Nothing but the lines below between the line holding "Task: Click Enregistrer et quitter button" and the line holding "This screenshot has width=1508, height=812.", inclusive, should appear in the answer, each set down exactly.
--- Data listing ---
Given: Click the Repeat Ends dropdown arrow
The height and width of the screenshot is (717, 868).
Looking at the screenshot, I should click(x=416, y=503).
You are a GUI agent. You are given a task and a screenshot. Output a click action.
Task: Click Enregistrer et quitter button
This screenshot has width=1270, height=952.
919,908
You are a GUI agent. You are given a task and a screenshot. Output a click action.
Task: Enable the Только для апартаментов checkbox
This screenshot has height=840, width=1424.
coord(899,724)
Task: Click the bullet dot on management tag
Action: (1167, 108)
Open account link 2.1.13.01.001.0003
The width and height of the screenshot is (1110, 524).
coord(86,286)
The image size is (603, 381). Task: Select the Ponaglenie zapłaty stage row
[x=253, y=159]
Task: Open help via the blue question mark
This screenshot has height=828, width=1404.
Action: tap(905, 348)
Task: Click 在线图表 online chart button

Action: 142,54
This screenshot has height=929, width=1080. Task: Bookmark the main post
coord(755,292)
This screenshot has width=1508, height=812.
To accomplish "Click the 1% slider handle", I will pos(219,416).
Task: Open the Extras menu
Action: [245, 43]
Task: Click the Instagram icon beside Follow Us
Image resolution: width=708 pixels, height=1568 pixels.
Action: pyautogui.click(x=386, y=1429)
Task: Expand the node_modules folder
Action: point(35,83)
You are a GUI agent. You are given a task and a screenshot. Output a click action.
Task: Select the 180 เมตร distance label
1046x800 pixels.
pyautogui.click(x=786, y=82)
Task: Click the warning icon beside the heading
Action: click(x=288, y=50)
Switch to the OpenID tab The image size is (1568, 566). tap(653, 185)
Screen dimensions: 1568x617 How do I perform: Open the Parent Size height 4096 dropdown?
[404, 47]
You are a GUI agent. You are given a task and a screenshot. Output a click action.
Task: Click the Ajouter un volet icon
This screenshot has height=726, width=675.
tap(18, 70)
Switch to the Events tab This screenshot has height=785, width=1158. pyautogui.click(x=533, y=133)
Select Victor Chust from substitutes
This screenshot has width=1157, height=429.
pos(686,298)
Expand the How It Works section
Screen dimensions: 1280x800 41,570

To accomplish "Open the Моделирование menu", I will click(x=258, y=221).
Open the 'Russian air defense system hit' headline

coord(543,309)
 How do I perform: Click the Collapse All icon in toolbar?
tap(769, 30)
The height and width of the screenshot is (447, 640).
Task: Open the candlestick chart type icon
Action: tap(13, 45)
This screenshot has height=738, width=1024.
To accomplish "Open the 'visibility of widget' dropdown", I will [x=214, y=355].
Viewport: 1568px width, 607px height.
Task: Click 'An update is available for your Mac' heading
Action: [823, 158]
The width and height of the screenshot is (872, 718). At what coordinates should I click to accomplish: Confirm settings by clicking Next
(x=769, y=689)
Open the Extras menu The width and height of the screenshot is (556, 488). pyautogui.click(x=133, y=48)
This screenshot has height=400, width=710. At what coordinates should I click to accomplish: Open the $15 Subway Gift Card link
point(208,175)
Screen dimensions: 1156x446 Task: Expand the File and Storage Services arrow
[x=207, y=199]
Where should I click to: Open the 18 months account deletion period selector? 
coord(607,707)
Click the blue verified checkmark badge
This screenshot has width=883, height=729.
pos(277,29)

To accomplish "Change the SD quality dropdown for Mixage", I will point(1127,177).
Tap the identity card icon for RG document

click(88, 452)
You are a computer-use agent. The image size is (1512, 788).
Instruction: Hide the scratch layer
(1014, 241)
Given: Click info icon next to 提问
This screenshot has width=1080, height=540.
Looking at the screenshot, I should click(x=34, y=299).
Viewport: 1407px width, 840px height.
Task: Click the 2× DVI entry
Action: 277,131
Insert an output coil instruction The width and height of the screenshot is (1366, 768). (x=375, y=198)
---
» Answer to this exercise:
Task: Click Enregistrer et quitter button
This screenshot has width=1270, height=952.
919,908
You are a GUI agent. You are given a task and a screenshot. Output a click action.
Task: Enable the Только для апартаментов checkbox
This screenshot has height=840, width=1424.
coord(899,724)
Task: Click the bullet dot on management tag
Action: (1167, 108)
Open account link 2.1.13.01.001.0003
The width and height of the screenshot is (1110, 524).
coord(86,286)
The image size is (603, 381). Task: Select the Ponaglenie zapłaty stage row
[x=253, y=159]
Task: Open help via the blue question mark
This screenshot has height=828, width=1404.
Action: tap(905, 348)
Task: Click 在线图表 online chart button

Action: 142,54
This screenshot has height=929, width=1080. Task: Bookmark the main post
coord(755,292)
This screenshot has width=1508, height=812.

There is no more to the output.